Goal of the exercise:
Exact copy without images: repeat every entry as written.
Supplied material below:
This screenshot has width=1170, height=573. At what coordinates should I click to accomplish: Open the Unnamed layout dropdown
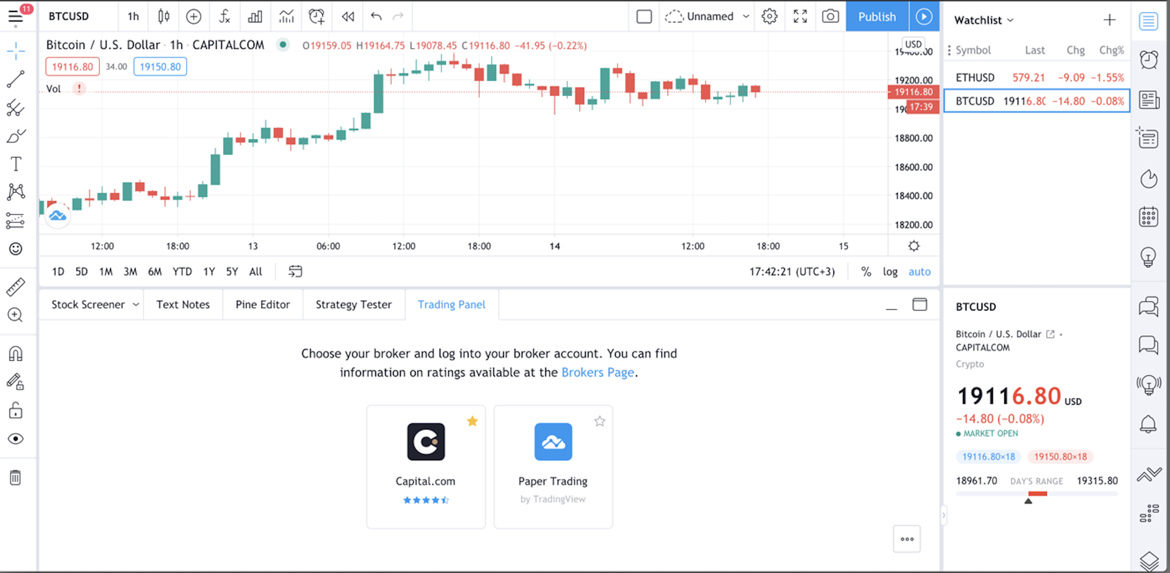[746, 17]
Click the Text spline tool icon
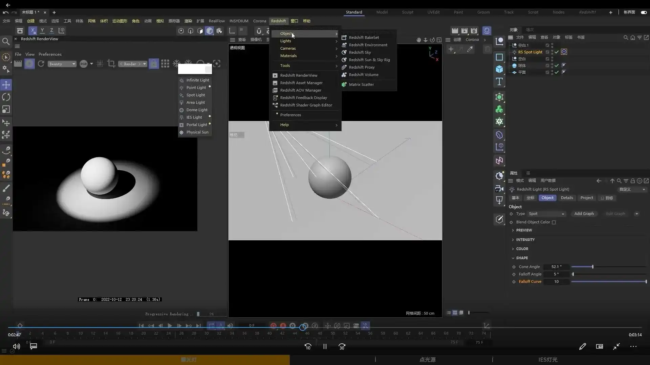 (x=499, y=81)
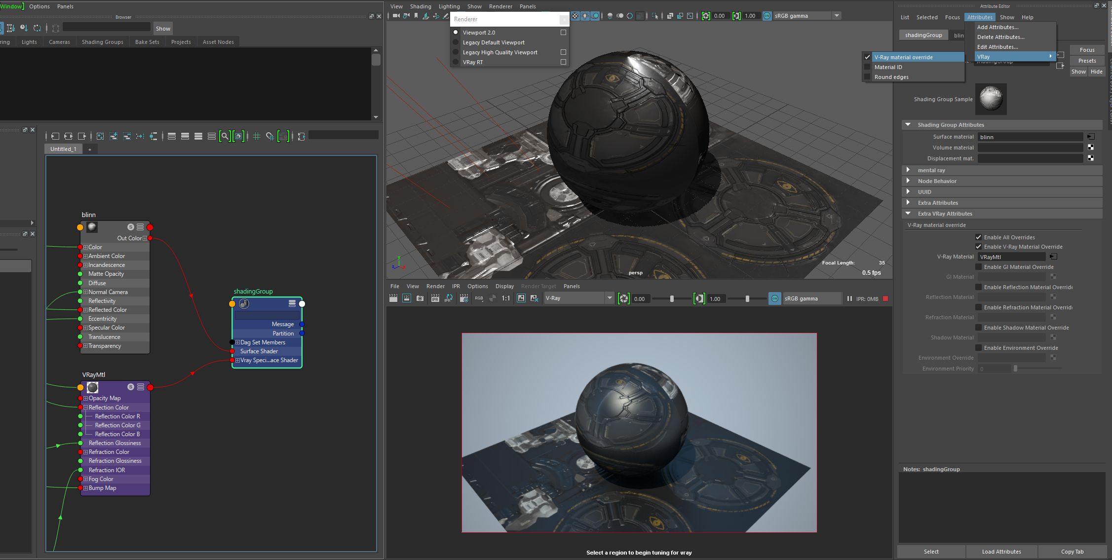
Task: Click input connections icon in node editor toolbar
Action: [55, 136]
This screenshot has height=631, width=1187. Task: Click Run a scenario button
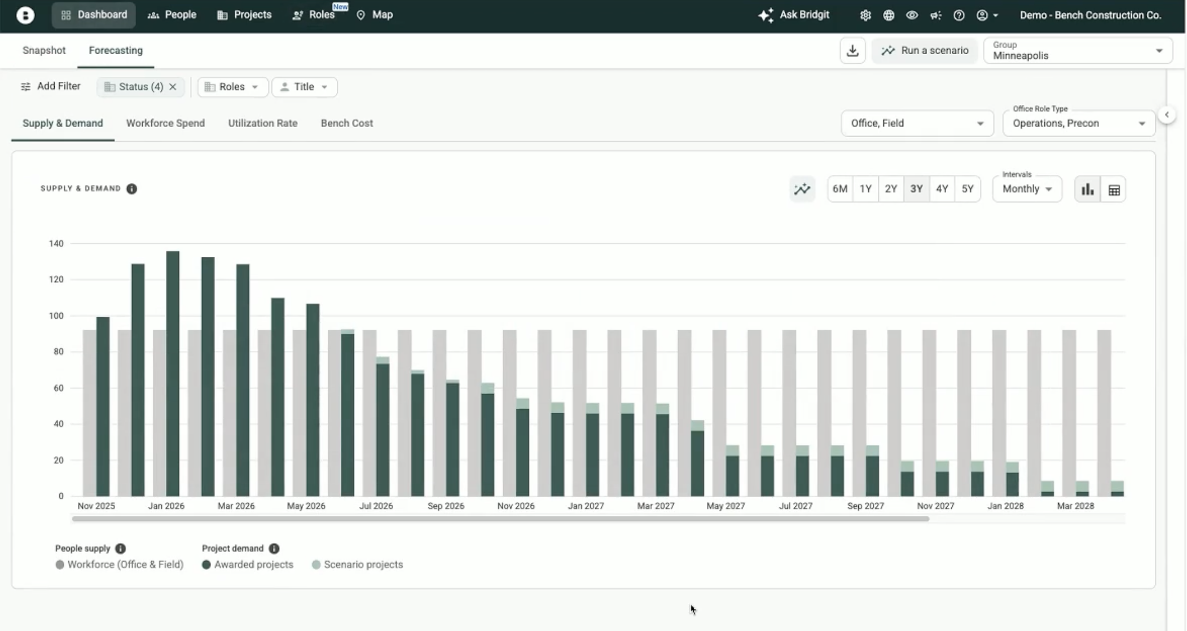pyautogui.click(x=925, y=51)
End of Supplied material.
Expected output:
This screenshot has width=1170, height=573. At what coordinates should I click to accomplish: Open the Unnamed layout dropdown
[746, 17]
Click the Text spline tool icon
 (x=499, y=81)
Task: Click input connections icon in node editor toolbar
Action: [55, 136]
This screenshot has height=631, width=1187. Task: Click Run a scenario button
pyautogui.click(x=925, y=51)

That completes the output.